There was a knock at the bathroom door and Abby held a hand towel across her breasts and opened the door. Luke handed her a finely woven sweater the colour of his eyes. ‘I know it’s too big but I don’t have anything your size.’
Abby took the sweater from him and held it against her chest along with the towel. She could smell the clean scent of wool wash on the soft fibres and even a faint trace of him. ‘Ella told me she thought you still had some of Kimberley’s clothes.’
His eyes hardened to chips of blue ice. ‘Is this scheme of stand-in fiancé something you and Ella have cooked up together?’
Abby held the sweater against her chest like armour. ‘No. It was my idea but she thought it was a good plan. She said it was high time you went to something other than a boring engineering function. And since you and Ella are the only people in my life who know I’m not really engaged, in a way you’re the only one who can help me.’
‘What about your family? Don’t they know?’
Family. That was another thing Abby had done some considerable embellishing over. She hadn’t even told Ella the truth about her background. Abby didn’t have a family. She didn’t want her friends, much less her adoring public, to know she had grown up in numerous foster homes with a bunch of other needy kids and overworked, overwrought, overbearing at times foster parents. The last family she’d stayed with had been the most functional, but even they hadn’t kept in touch with her once she’d left the foster system.

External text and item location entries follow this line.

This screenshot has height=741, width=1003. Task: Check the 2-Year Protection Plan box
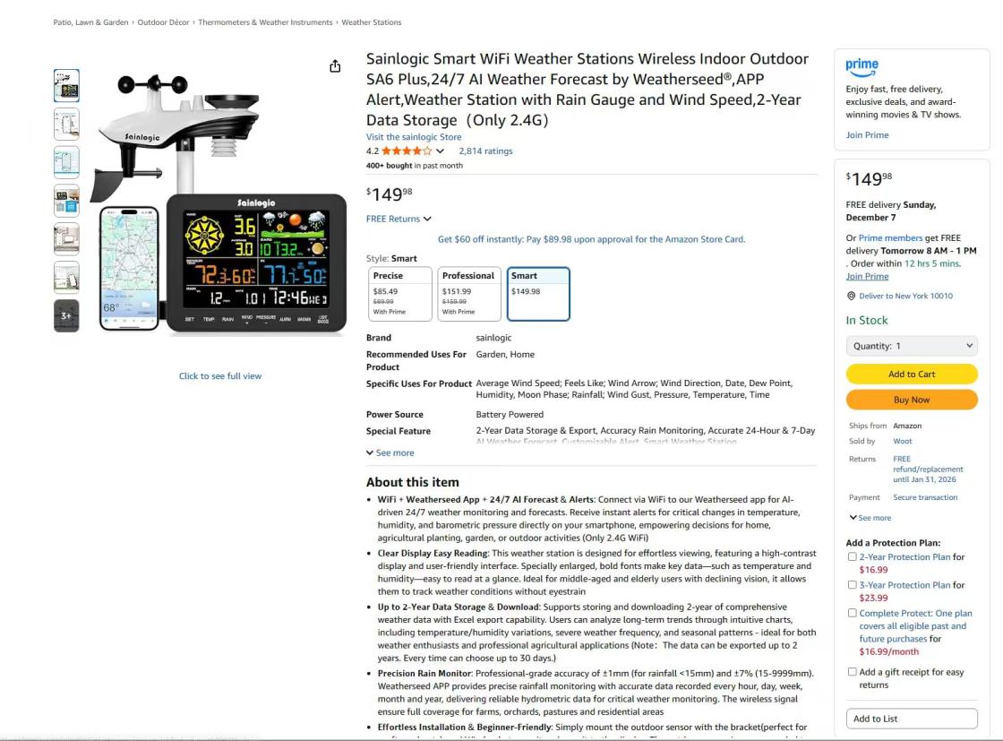tap(852, 556)
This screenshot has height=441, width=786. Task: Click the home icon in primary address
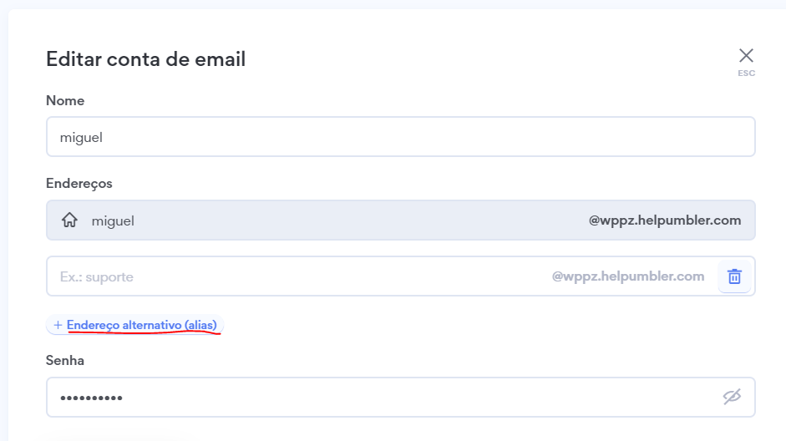[70, 221]

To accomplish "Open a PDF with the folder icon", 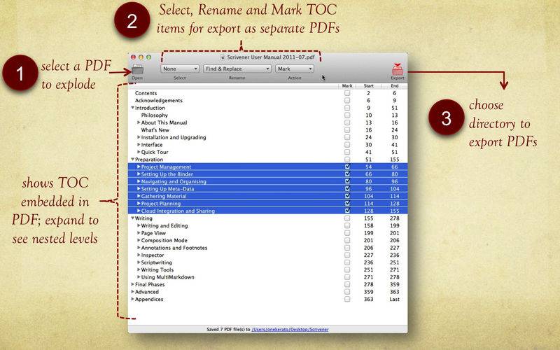I will [137, 69].
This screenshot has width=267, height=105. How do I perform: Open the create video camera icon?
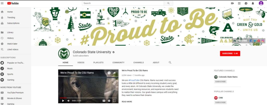coord(232,3)
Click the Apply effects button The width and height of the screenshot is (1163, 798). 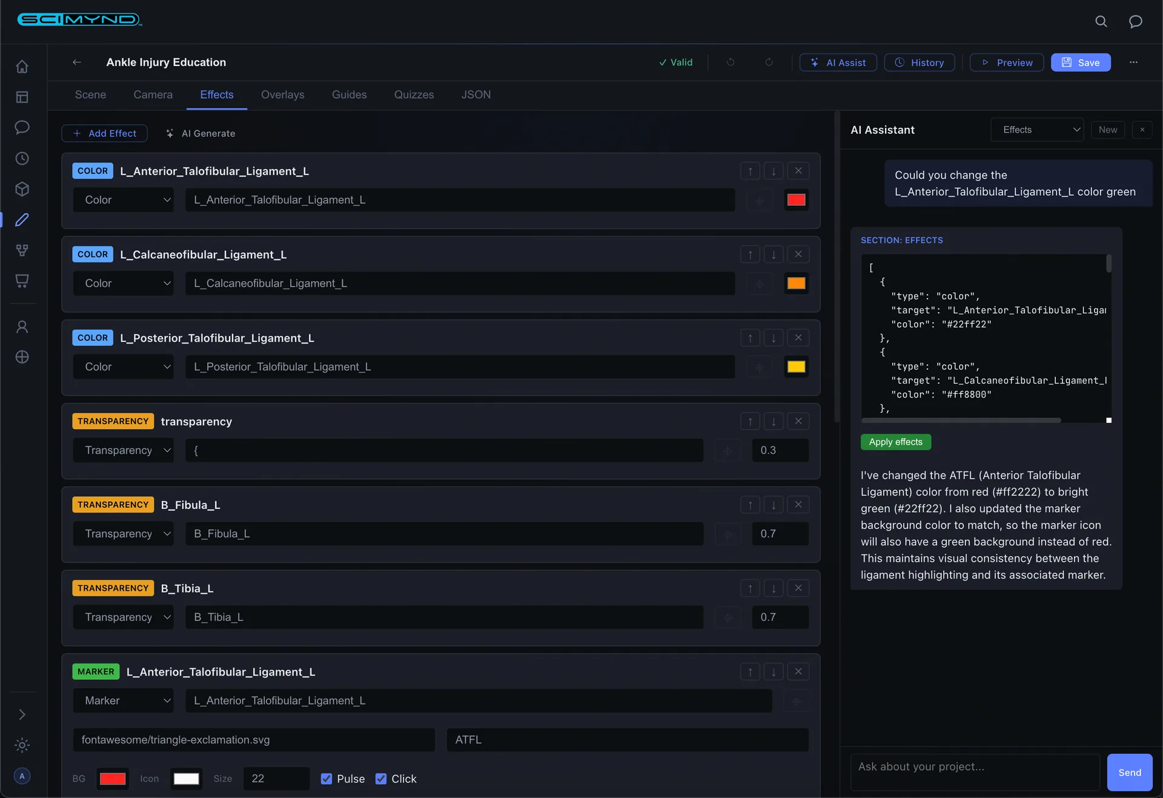895,442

Even Abby’s surname was a stage name because she had more skeletons in her closet than she had clothes. She didn’t want anyone putting her real surname in a search engine and linking her to a now deceased drug-addicted prostitute and a man currently in jail for assault with a deadly weapon. She couldn’t bear reliving the shame all over again. Being reminded she had never been loved as a child should be loved, never protected as a child should be protected.
Never wanted.
There were some things you just had to keep private.
Abby couldn’t quite meet Luke’s gaze. ‘Of course they know. But it’s not like they can do anything. You’re the only one I can ask to do this.’

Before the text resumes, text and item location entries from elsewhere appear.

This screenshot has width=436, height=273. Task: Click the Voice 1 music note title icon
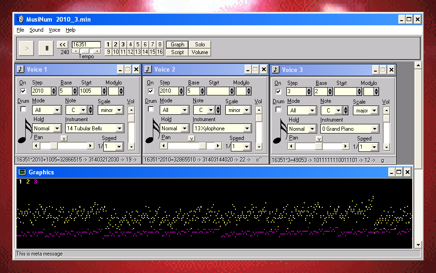pyautogui.click(x=21, y=69)
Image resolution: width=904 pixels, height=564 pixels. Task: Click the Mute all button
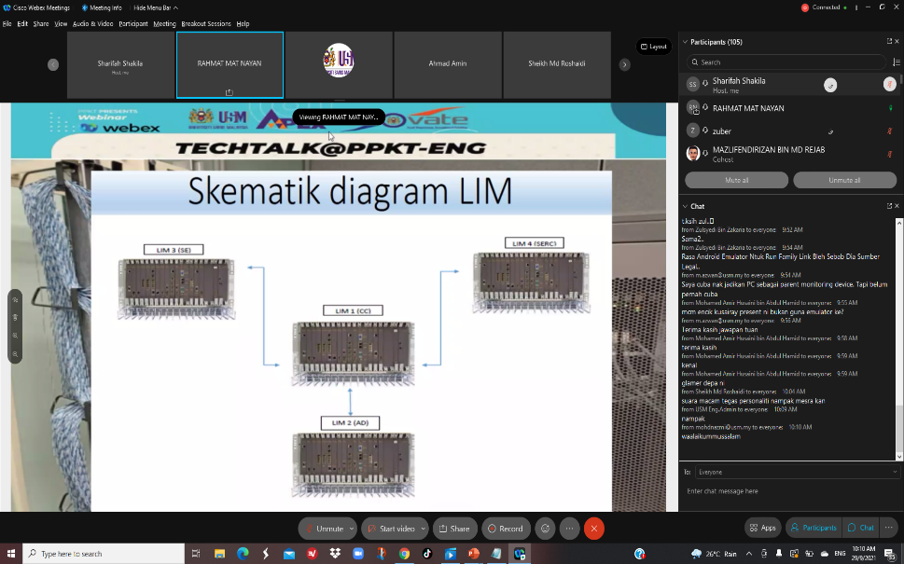coord(736,180)
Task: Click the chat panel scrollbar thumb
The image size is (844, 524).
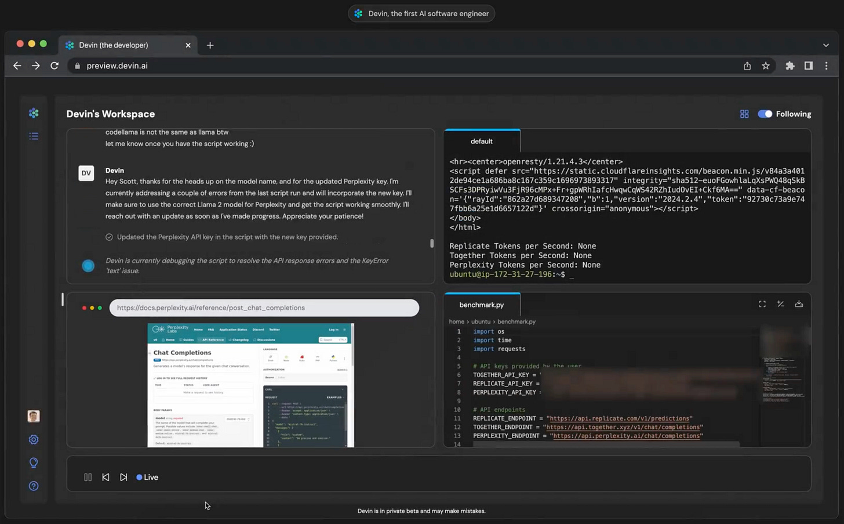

‘I’m sorry, Abby. You’ll have to find someone else.’
Abby forgot about covering her wine-splashed bra and handed him back his sweater. ‘Look, Luke, I know the last five years have been tough on you, really tough, but don’t you ever want to just go out and have a night on the town like normal people do?’

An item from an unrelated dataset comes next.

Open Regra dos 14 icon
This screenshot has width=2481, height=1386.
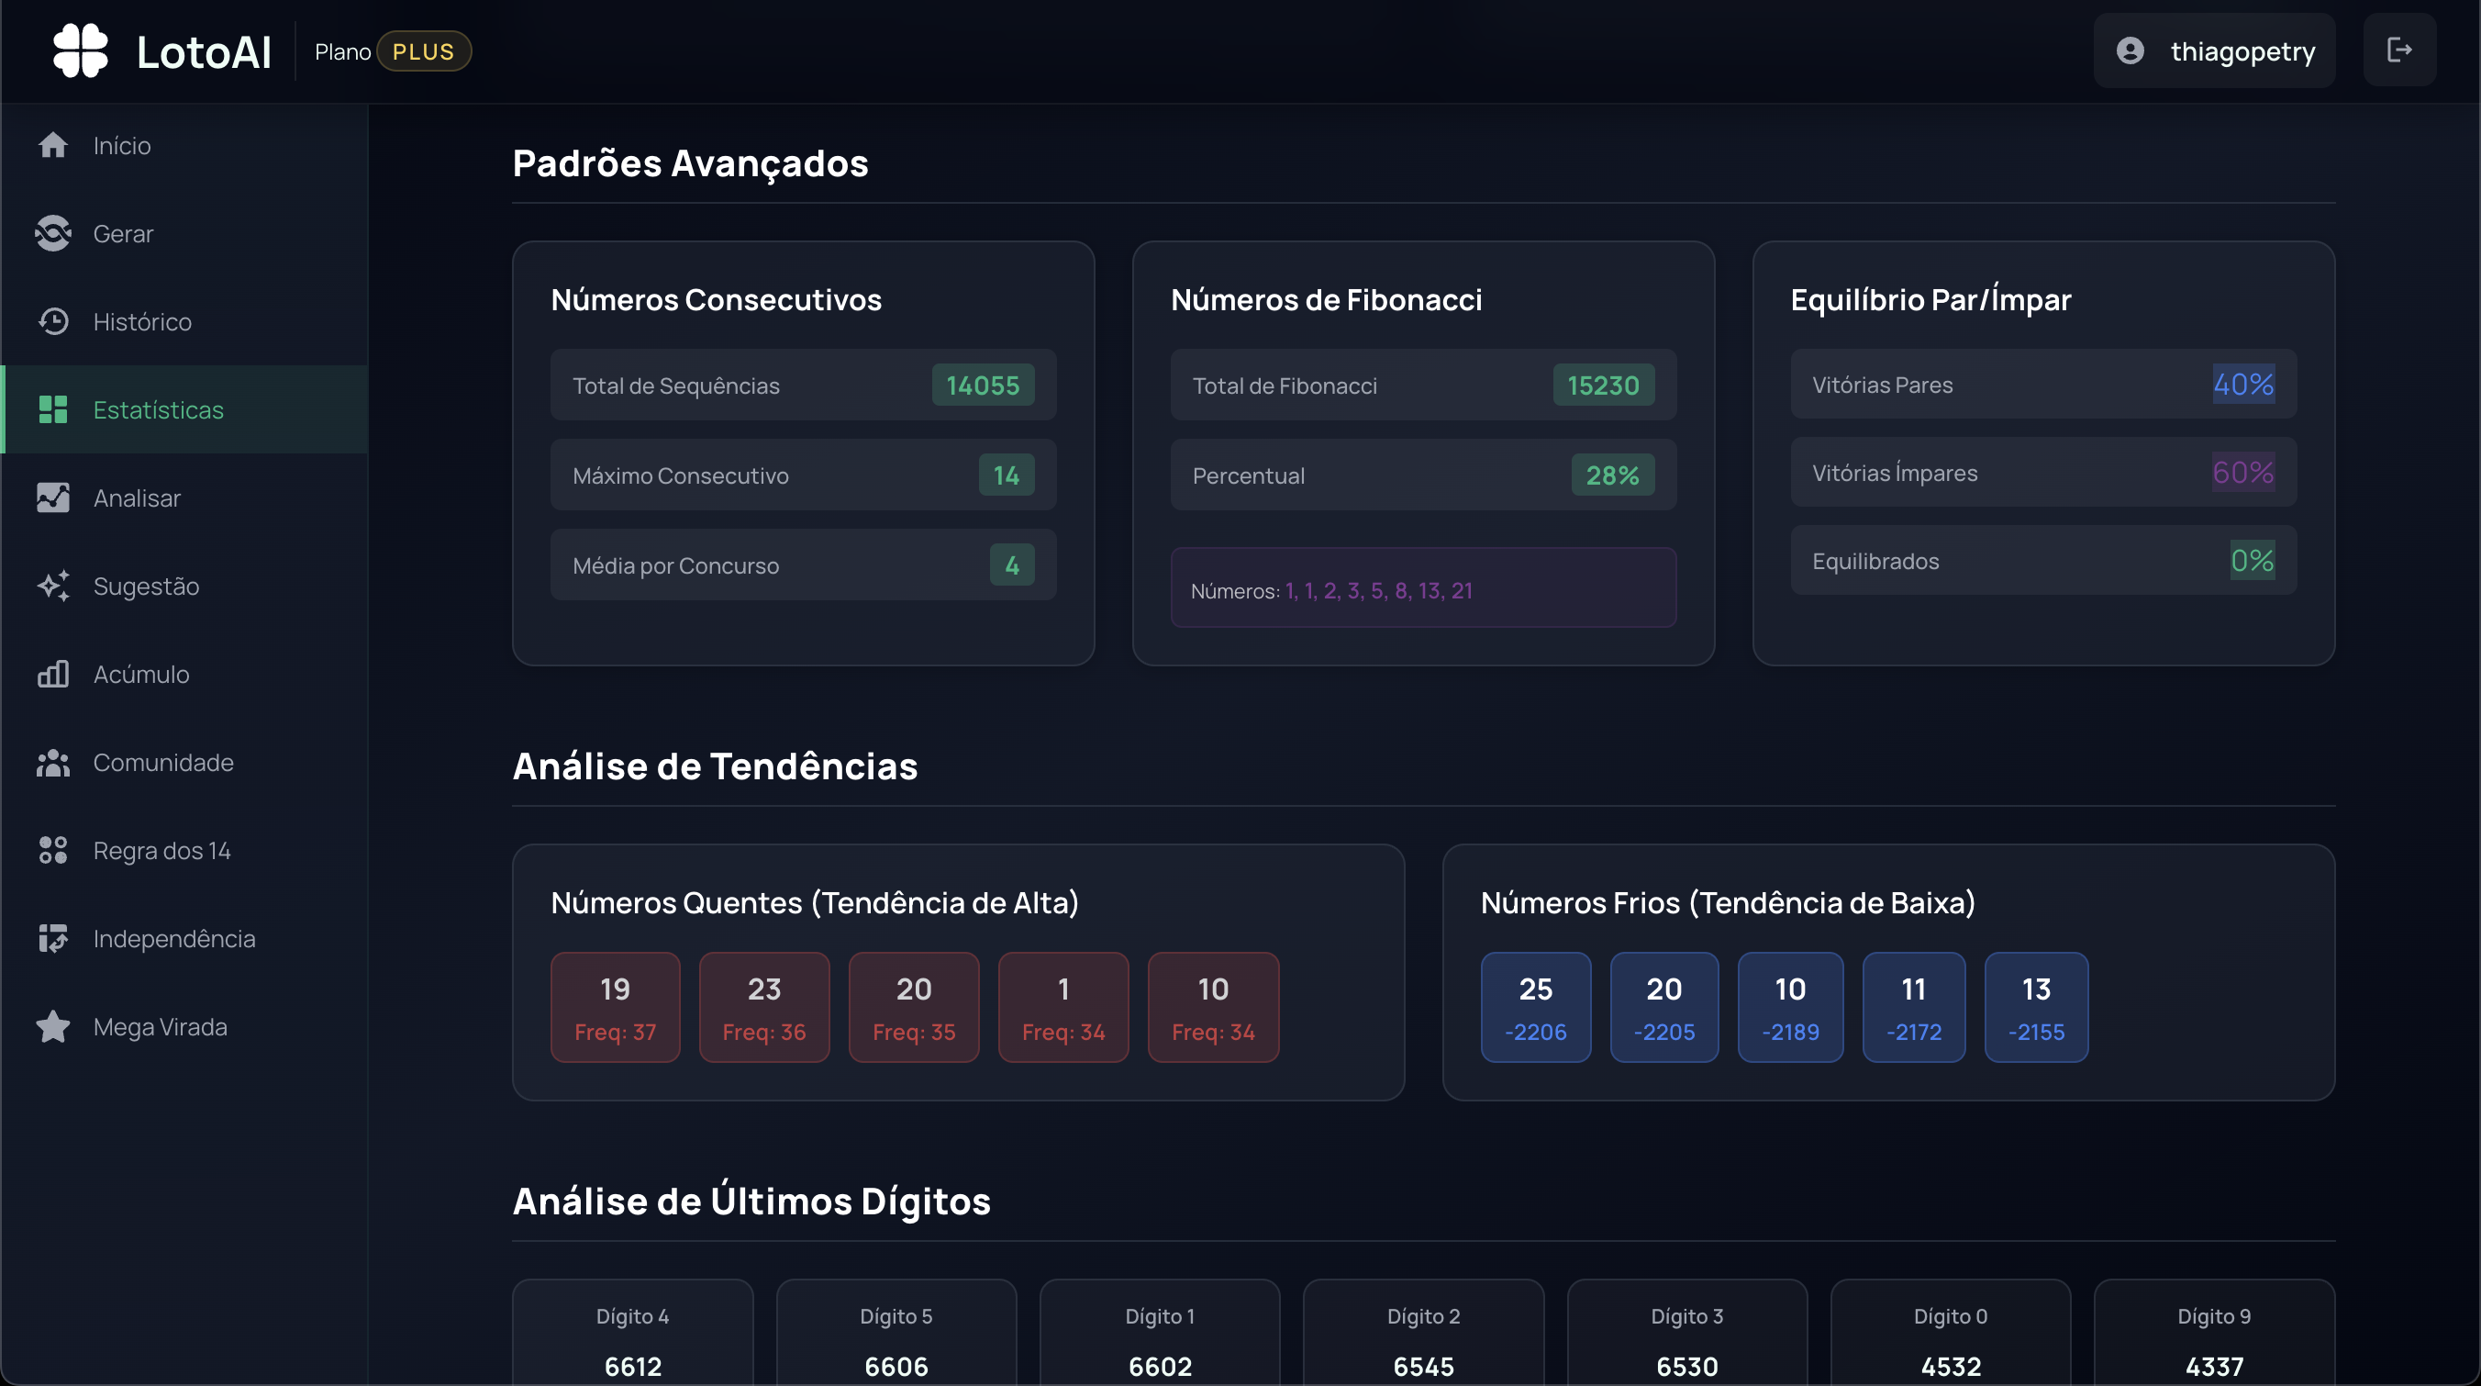[x=53, y=850]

His eyes flicked to her bra-covered breasts and then returned to hold her gaze in a steely blue trap. ‘What’s normal about pretending to millions of people you’re in a relationship that doesn’t even exist?’
Abby grabbed her sweater from the marble basin console and pulled it back over her head, thrusting her arms through the sleeves with such force she nearly tore a hole in one of them. ‘I’ll tell you what’s normal,’ she said, popping her head out of the collar to glare at him, not caring that her wavy hair was as ruffled and wild as her temper. ‘It’s normal to help friends out when they’re in a pickle. But you keep pushing all your friends away since Kimberley died, which is so sad because your friends and family are who you need to get you through this. You’re needed, Luke. Ella and your mum need you and I do too.’